83 According to Donald Marcus of Baylor and Arthur Grollman of Stony Brook, the issue is not whether the NIH should support research into alternative therapies—their popularity has made it imperative from a public-policy point of view to properly evaluate their efficacy and safety. Rather, the issue is whether NCCAM is the appropriate agency to do the evaluations. For both Marcus and Grollman, NCCAM has fallen below the threshold standards of other NIH institutes in that it “funds proposals of dubious merit; its research agenda is shaped more by politics than by science; and it is structured by its charter in a manner that precludes and independent review of its performance.” Over and over again, funding was granted for clinical trials of therapies (i.e., echinacea, saw palmetto) already long identified as having no more effective outcomes than the placebo controls. Equally disturbing, NCCAM’s review groups included individuals with both limited scientific credentials and potential conflicts of interest due to their association with the botanical industry. Finally, according to these authors, oversight of the NCCAM’s extramural programs had “escaped critical evaluation because its charter required a preponderance of proponents of alternative medicine on its council.” For these reasons, they conclude that the evaluation of alternative therapies would be better performed by other NIH centers and institutes.
84
Issues and controversies continue to trouble the relationship between the supporters of CAM and the supporters of normative science. The Internet has numerous sites that track NCCAM’s newsletters for misinformation; check the accuracy of comments Briggs gives in lectures and to the press; comment on NCCAM’s hesitancy to address CAM objections to vaccinations; take frequent note of its indecisiveness toward homeopathy; and criticize its tendency to promote CAM in general as well as specific CAM modalities prior to evidence-based studies. “It seems to us that the NCCAM (at least so far) has never closed the door on any modality, no matter how implausible and no matter how much evidence for lack of efficacy there is,” complains Yale clinical neurologist Steven Novella. NCCAM’s public statements show “strict adherence to evidence-based medicine and science being neutral, but interspersed with this is an uncritical presentation of ancient superstition as if it were science, and endorsement of treatments that are not backed by science.” This pattern, Novella concludes bitterly, has only confirmed his worst fears—that NCCAM’s “very existence, and the generally positive and uncritical information it provides to the public, is used to promote and endorse unscientific medical modalities.”
85
![image](images/bullet.png)
For the moment, it would appear that biomedicine has tamed postmodernism’s enthusiasm for CAM by finding ways to integrate those therapies proven successful and containing the remainder through rigorous clinical trials. Rather than fight the forces of history with all its potential risks, conventional medicine chose a seductive and pragmatic approach, one that it has used time and again to co-opt the power of its adversaries: adopting those elements that can be incorporated into itself. Terri Winnick describes this strategy as “co-optation,”

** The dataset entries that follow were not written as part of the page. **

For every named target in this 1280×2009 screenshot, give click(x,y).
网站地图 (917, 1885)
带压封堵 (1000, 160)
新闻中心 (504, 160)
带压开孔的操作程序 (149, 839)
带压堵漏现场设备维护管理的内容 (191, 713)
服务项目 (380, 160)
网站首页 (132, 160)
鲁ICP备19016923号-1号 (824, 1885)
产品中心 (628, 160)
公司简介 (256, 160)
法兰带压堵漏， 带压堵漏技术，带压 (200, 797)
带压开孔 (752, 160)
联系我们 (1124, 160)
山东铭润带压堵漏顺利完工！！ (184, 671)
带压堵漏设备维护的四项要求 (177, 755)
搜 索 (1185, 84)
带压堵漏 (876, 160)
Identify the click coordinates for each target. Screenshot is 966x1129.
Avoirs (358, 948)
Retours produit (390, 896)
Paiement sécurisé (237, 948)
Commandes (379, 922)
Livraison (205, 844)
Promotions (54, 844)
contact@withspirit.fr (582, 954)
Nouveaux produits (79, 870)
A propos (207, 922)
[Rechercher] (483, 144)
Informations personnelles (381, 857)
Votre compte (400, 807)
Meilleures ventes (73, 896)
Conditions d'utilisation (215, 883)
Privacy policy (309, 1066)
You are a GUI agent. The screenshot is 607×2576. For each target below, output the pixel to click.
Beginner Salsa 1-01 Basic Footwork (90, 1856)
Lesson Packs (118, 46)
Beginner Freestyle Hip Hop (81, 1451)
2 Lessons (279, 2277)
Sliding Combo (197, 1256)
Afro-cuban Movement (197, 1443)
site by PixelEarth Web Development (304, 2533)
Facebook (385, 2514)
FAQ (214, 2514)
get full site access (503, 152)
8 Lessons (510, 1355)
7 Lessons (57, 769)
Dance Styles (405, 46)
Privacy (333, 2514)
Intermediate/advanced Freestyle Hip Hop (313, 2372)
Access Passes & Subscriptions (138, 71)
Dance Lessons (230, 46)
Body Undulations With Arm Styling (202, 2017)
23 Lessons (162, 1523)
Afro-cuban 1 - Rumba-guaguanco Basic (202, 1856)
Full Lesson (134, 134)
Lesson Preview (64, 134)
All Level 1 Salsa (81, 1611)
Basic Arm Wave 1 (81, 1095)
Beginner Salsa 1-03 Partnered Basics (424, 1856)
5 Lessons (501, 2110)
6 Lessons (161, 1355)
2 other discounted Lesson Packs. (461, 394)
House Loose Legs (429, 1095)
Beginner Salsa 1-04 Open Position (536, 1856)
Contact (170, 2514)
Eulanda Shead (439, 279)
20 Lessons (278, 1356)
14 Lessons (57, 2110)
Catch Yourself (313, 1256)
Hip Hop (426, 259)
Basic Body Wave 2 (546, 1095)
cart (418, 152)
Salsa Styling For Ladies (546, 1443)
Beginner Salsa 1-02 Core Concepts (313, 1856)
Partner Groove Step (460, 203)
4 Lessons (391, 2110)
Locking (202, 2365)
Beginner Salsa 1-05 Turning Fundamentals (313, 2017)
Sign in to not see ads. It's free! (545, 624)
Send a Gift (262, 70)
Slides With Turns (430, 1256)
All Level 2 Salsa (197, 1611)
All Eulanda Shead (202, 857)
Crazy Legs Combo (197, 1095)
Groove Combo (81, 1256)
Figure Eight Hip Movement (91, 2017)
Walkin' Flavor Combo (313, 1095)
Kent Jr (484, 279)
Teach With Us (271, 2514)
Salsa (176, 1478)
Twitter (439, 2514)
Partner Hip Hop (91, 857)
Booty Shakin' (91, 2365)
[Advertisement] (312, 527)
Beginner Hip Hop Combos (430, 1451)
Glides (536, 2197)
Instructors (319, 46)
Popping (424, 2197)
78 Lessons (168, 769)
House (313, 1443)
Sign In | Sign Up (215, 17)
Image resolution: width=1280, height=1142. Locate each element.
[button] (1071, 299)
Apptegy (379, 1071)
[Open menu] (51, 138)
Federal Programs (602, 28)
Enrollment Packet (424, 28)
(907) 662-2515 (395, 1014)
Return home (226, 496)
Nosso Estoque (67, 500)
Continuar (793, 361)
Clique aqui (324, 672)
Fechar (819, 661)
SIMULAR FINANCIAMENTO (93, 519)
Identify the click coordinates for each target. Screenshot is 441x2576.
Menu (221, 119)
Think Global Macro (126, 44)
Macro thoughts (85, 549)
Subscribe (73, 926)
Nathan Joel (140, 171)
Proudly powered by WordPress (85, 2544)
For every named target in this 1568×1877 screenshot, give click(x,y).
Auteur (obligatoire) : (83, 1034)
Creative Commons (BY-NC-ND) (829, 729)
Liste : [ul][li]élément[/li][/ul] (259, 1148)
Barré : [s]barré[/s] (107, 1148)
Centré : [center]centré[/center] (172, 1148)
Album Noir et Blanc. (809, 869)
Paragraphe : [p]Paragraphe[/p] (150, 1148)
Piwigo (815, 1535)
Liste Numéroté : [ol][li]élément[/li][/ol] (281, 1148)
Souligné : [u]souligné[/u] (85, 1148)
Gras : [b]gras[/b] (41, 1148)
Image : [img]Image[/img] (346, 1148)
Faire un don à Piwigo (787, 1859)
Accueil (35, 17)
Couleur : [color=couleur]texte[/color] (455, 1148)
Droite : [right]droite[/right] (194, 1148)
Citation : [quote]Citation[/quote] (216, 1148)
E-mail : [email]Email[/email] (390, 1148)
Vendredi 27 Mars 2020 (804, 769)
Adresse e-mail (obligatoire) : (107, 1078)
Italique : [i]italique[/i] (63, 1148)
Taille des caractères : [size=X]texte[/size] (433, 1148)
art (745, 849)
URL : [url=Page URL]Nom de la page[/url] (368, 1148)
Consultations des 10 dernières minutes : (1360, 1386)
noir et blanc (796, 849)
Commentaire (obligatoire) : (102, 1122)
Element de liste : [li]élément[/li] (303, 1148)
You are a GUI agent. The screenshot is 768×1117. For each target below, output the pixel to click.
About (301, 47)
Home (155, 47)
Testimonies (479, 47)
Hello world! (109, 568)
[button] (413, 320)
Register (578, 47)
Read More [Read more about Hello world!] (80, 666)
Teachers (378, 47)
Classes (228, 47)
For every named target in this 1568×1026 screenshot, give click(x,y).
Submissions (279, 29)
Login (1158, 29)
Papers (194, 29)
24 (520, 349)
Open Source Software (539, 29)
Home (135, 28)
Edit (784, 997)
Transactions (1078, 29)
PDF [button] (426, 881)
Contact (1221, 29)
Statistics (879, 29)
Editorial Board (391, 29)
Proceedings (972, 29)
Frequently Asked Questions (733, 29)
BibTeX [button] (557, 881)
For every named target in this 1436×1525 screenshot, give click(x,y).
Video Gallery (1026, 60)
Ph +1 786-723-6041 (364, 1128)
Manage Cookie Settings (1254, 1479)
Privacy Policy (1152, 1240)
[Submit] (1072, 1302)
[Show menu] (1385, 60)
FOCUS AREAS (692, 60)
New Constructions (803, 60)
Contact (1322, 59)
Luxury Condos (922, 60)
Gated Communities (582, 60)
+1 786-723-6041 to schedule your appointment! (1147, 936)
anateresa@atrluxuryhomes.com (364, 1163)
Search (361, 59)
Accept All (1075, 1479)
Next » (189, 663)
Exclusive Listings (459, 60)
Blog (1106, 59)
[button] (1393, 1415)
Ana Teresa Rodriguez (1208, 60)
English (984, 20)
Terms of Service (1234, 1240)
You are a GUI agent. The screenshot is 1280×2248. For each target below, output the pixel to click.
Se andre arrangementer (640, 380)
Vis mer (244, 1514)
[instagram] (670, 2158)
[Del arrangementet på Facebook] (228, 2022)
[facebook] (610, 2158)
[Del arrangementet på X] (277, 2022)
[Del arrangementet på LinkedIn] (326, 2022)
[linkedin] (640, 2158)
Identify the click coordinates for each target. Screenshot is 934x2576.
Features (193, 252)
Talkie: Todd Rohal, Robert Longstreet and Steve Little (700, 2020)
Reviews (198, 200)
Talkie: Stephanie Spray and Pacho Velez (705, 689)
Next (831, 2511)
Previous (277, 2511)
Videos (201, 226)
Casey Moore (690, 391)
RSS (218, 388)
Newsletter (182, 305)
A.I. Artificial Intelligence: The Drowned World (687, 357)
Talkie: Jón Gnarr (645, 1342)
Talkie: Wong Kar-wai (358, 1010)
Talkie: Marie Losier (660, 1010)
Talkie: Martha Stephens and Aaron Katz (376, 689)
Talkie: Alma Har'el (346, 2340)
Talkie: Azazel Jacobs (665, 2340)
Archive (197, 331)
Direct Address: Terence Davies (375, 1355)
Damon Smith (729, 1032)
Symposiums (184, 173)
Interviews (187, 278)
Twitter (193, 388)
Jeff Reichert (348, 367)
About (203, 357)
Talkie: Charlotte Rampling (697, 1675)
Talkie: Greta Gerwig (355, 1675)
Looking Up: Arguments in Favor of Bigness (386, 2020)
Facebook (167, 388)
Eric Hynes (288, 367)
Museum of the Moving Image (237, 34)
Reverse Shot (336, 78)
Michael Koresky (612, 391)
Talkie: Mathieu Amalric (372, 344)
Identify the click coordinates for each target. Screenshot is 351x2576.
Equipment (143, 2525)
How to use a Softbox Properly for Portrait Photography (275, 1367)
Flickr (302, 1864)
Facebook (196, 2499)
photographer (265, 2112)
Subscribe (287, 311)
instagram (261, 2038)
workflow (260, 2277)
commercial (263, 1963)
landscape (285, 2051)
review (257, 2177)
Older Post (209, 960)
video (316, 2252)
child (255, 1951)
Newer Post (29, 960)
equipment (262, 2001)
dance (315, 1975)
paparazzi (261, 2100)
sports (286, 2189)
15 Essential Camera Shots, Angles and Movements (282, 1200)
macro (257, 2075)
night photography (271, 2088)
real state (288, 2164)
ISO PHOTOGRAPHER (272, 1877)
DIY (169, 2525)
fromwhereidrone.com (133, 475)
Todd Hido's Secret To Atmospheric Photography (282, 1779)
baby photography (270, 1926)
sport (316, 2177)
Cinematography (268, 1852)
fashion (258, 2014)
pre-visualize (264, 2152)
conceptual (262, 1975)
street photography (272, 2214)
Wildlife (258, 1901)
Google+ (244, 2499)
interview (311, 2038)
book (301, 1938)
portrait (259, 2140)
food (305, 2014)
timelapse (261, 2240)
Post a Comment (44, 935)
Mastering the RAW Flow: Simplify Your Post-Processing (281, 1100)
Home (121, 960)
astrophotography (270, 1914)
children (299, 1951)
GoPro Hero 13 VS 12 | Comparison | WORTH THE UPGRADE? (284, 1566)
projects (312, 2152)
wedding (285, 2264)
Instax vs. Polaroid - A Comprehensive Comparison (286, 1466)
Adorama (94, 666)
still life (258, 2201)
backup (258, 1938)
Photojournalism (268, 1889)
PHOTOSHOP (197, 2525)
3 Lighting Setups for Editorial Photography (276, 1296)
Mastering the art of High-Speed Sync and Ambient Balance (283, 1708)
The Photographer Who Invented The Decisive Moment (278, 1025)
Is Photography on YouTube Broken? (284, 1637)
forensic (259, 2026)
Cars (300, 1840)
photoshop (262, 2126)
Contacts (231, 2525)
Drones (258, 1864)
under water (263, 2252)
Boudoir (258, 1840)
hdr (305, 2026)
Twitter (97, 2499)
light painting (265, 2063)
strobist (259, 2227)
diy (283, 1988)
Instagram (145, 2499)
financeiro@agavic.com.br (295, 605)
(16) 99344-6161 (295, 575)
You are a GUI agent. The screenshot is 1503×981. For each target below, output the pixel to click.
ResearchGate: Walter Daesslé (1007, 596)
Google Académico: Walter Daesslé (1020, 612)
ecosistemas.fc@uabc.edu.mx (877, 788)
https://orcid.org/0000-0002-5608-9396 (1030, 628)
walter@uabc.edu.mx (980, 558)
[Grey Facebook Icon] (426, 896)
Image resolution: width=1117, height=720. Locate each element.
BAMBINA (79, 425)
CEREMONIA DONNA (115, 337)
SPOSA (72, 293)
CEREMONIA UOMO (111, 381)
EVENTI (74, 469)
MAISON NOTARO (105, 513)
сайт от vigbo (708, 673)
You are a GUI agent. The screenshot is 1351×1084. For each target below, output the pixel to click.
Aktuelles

86 meaning that those remedies and treatments shown to be safe and efficacious have been absorbed into conventional medical practice and those that remain on the outside face a judgmental condemnation relegating them to existence as unproven, unaccredited, and unlicensed. Thus, although conceding to pressure from Congress for the establishment of OAM and NCCAM, conventional medicine has been able to ensure that the program’s activities would be guided in a publicly responsible manner through the strict application of an evidence-based pyramid using the normative methods of science. The fact that so few outcomes have been judged successful suggests that most CAM modalities are faith-based practices, placebos, the detritus of psychosomatic medicine, entrepreneurial expediency, or, worse, outright quackery.